By: Victor M. Sternberg, D.M.D.
May 11, 2022
A 93 year old patient, in otherwise good health both mentally and physically, presented with discomfort and a deep pocket on the facial of tooth #15.
The pocket probed to the apex. The gutta percha shows the depth Interestingly enough the tooth did not have severe mobility. The mobility was in the range of 1.
Given the difficulty of replacing this tooth the patient acquiesced to a procedure to see if it was possible to repair the facial defect.
A bone graft was elected that might repair the apical third of the defect where there was bone surrounding the walls as opposed to the more coronal portion.
A bone graft and a membrane were placed.
The final photograph taken a year later shows that despite probing to the point of discomfort, the pocket had closed and the tooth was stable.
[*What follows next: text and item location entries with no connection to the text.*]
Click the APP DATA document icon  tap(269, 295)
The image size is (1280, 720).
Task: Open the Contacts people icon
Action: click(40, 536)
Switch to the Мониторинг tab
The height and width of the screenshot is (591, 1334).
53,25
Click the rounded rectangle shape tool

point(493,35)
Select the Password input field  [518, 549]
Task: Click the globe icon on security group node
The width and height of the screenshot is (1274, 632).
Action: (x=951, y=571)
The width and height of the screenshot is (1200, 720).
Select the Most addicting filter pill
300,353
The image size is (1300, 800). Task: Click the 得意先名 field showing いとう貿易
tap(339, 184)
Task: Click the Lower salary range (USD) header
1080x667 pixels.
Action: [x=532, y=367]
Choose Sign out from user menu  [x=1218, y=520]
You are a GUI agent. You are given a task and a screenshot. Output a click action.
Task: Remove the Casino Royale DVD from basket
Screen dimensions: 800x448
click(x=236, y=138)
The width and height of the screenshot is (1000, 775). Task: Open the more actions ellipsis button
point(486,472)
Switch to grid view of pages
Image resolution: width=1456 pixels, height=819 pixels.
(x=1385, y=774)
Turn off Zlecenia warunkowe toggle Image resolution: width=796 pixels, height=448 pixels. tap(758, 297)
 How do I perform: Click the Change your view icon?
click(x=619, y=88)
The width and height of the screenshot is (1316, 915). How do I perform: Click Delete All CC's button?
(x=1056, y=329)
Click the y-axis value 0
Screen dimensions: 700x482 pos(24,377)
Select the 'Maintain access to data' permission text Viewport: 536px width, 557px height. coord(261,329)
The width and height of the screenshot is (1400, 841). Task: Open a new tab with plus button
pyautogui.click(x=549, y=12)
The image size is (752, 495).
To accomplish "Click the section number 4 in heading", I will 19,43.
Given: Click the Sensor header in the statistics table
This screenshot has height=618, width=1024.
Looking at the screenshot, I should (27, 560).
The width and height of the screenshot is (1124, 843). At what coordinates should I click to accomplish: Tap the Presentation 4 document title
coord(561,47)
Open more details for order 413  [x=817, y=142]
There is no question that she had some bone fill to amplify the final x-ray but most of the bone fill is in the apical third. The remainder of the attachment was probably a combination of connective tissue and a long epithelial junction.
In any event, the tooth at this point is manageable and maintainable.
Given the alternatives of extraction and prosthetic replacement, as well as the difficulty of placing an implant in this site, the outcome obtained by treating in the manner that was performed hopefully will justify this approach.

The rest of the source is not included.